Graphs and maps can be created using software applications, including the WHO Health Equity Assessment Toolkit (HEAT and HEAT Plus) (7).
Graphs
Many graph types can be used to show inequality data. In general, it is recommended to choose the type of graph that is the least cognitively demanding – that is, easy to understand and uncluttered. Depending on the intended audience and the level of technical detail that is appropriate, graphs may incorporate elements that show the level of uncertainty around estimates. Some of the most common graphs, which are featured in the WHO HEAT and HEAT Plus (7) and State of Inequality reports (1–4), include bar graphs, equiplots, dot plots, scatter plots and line graphs. As described below, these graphs are suitable for different applications within inequality reporting. Technical practices for creating graphs that are accurate and non-distorted are highlighted in Box 23.11.
BOX 23.11. Best practices for accurately presenting data using graphs
The following best practices should be followed when creating health inequality graphs:
If charting data across multiple time periods, ensure consistent axis spacing for time, especially when data are available at irregular intervals.
Use a logarithmic scale for multiplicative measures such as ratio and relative index of inequality, so the results are displayed in accordance with the extent of inequality they represent. Keep in mind that the baseline value for no inequality for these measures is 1.
Avoid distorting or misrepresenting data by elongating or inverting axes. Truncation of the axes should be avoided with graphs that use the height or length of objects to encode values, such as bar graphs.
Include clear and appropriate captions to ensure graphs are as self-explanatory as possible.
For further reading about data presentation using graphs, see the following:
Asada Y, Abel H, Skedgel C, Warner G. On effective graphic communication of health inequality: considerations for health policy researchers. Milbank Q. 2017;95(4):801–835. doi:10.1111/1468-0009.12300.
Cleveland WS. Graphical methods for data presentation: full scale breaks, dot charts, and multibased logging. Am Stat. 1984;38(4):270–280. doi:10.2307/2683401.
Cleveland WS, McGill R. Graphical perception: theory, experimentation, and application to the development of graphical methods. J Am Stat Assoc. 1984;79(387): 531–554. doi:10.1080/01621459.1984.10478080.
Few S. Now you see it: simple visualization techniques for quantitative analysis. Berkeley, CA: Analytics Press; 2009.
Few S. Show me the numbers. Berkeley, CA: Analytics Press. 2004.
Kosslyn SM. Graph design for the eye and mind. New York: Oxford University Press; 2006.
Tools for making good data visualizations: the art of charting. Copenhagen: World Health Organization Regional Office for Europe; 2021 (https://iris.who.int/handle/10665/342568, accessed 14 June 2024).
Bar graphs provide versatile options for different presentations of inequality (Figure 23.8). They may be vertical or horizontal. If the data need to be subdivided into smaller sets, they may be stacked. For example, a vertical bar graph can be used to show country data for one health indicator, disaggregated by one dimension of inequality for a single time point.

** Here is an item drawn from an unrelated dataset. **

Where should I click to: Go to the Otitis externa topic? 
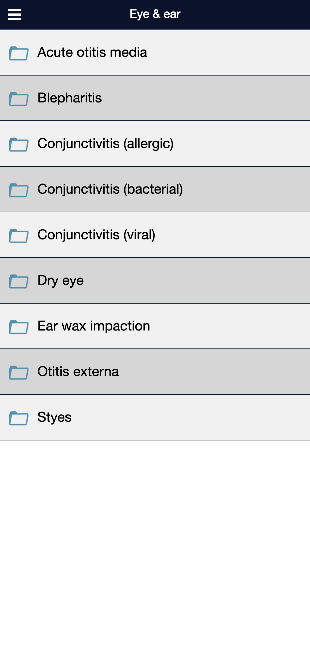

Vertical bar graphs are commonly used to show country data for multiple indicators and across multiple dimensions of inequality. They can also be used to show summary measures of inequality such as difference and ratio (ensuring the use of logarithmic scales for multiplicative measures).

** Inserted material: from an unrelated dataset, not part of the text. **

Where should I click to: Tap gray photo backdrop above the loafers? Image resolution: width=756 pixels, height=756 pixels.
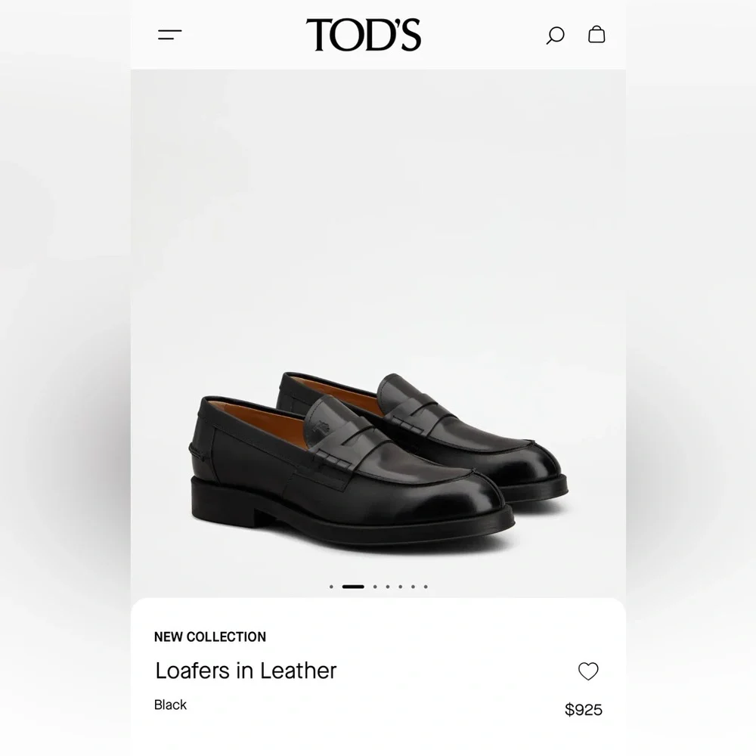[378, 217]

FIGURE 23.8. Snapshots of vertical, horizontal and stacked bar graphs
Horizontal bar graphs are useful to present disaggregated data across large numbers of subgroups, such as districts of a country. The horizontal orientation ensures the subgroup names can be written in full to the left of the bars, and bars can be arranged in ascending or descending order.

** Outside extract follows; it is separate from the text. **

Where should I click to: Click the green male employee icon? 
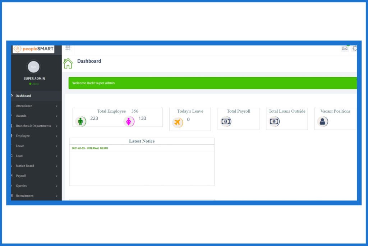[x=81, y=121]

Stacked bar graphs, either vertical or horizontal, are useful when reporting the summary measure population attributable risk (PAR) because the stacked bars can illustrate the current and potential national average that could be achieved by eliminating inequality. Proportional stacked bar graphs are appropriate for indicators measured as a proportion, where the sum of the data across subgroups makes a whole.
Dot plots serve the same function as bar graphs, but they allow for the quantitative scale to start at a value above zero. Equiplots, which are a type of dot plot, have special applicability when comparing sets of disaggregated data across multiple countries, settings or time points (Figure 23.9) (8). Dots (or other shapes) representing disaggregated data points are plotted in a line corresponding to a specified date and/or setting. A solid line connects the dots (data points) at either extreme, representing the range between the minimum and maximum values. Equiplots that contain two dots per line (or column, if oriented vertically) are sometimes called dumbbell plots. Various tools for creating equiplots are available (7, 9, 10).
FIGURE 23.9. Snapshots of vertical and horizontal equiplots
Strip plots are useful when showing the distribution of multiple data points across several populations (Figure 23.10). They can be used to show disaggregated data or summary measures. Using one column per subgroup, strip plots illustrate how a set of data points are clustered and distributed. Dots in a strip plot can be jittered – that is, slightly offset to avoid overlapping – to enhance their visibility. A strip plot could be used, for example, to show the level of a health indicator in females versus males for multiple countries. For data to be reported in this way, there must be no subgroups with missing data – that is, each column must contain a data point for each country. A solid horizontal line can be used to show the median across the countries for each subgroup. Note that strip plots can also be oriented horizontally, with each row containing data for a given subgroup.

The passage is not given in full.